I've been dealing with a challenge for couple of days, and I appreciate any help regarding that.
I've trained a 1d-CNN with tensorflow for time series classification. Then, I quantized the network with tflite in INT8 mode and it is working fine. For research purposes, I need to implement the exact quantized inference flow in python.
So, I started to read tflite codes, the main paper, and also watching the MIT HAN LAB's efficientML course which teaches the quantized inference procedure in detail.
I started by extracting the Scale and ZeroPoint for different layers and I sucessfully quantized the weights&biases (they are exactly the same as tflite quantized weights&biases). However, when I implemented the quantized inference code and process the time series, the results of activation in my Convolution Layer is slightly different that tflite Conv layer activation(MAE = 1.21, MSE= 4.91). This error propagates throught the layers and the final result is far wrong!
Here is the code I implemented:
M = all_tensors_details[10]["quantization_parameters"]["scales"][0] # M = (Sw * Sx) / Sy
Zy = np.int8(all_tensors_details[10]["quantization_parameters"]["zero_points"][0])
Qy = []
mmin, mmax = getQuantizedRange(QUANTIZATION_BITWIDTH)

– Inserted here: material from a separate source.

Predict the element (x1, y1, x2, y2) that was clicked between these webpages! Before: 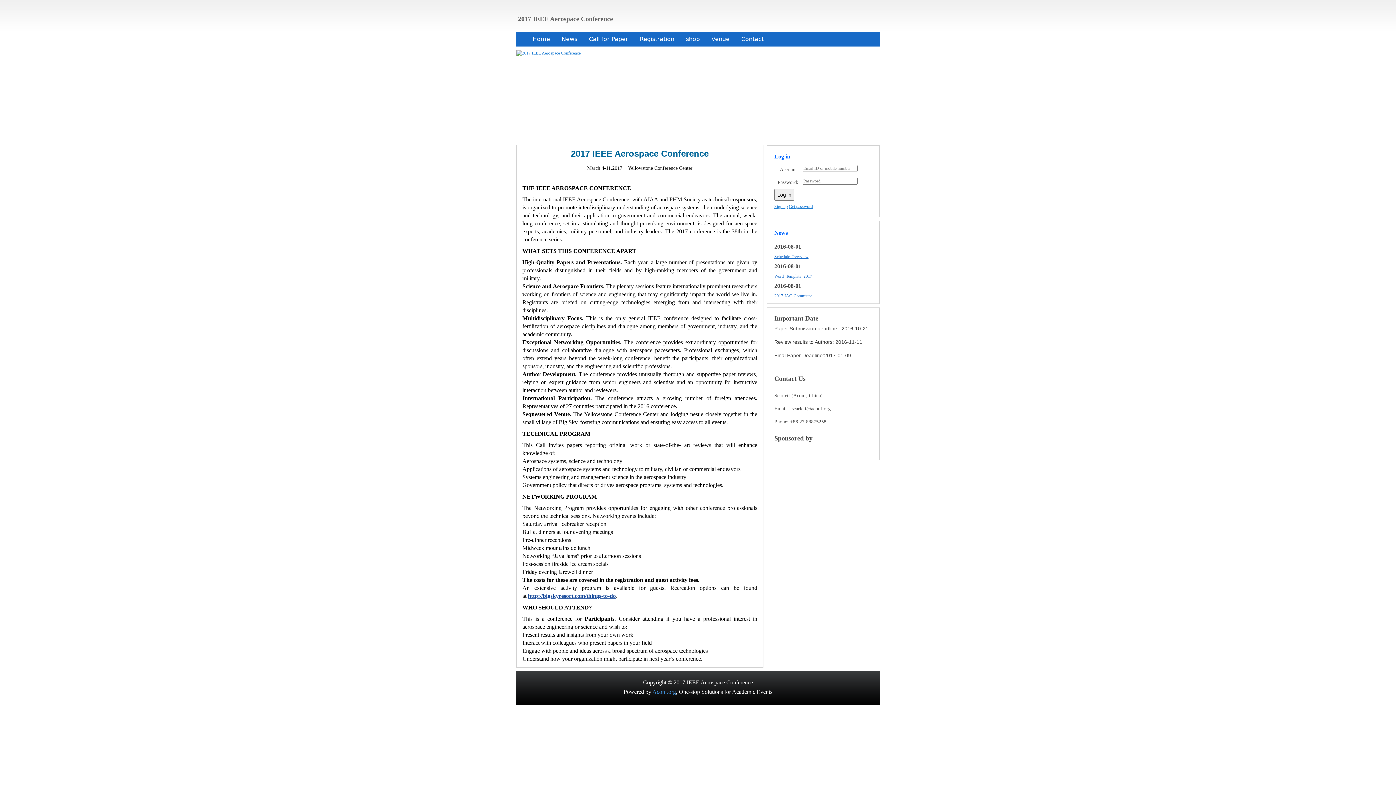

for i in range(FILTER_SIZE):
Qbias = quantizedCnnBias[i] - np.int32(np.array(list(quantizedCnnKernels[i].values())).sum()) * inputZeroPoint
conv = np.convolve(np.int32(inputSequence), np.int32(np.array(list(quantizedCnnKernels[i].values()))), mode='same')
summ = conv + Qbias
multiplier = (np.float32(cnnWeightScale[i]) * np.float32(inputScale) ) / M
term = multiplier*(np.float32(summ))
termAdded = addZy(term, Zy, mmin, mmax )
Qy.append(np.int8(np.clip(termAdded, mmin, mmax)))
Qy is the convolution result.
I'd deeply appreciate it if anyone can point out what I'm missing?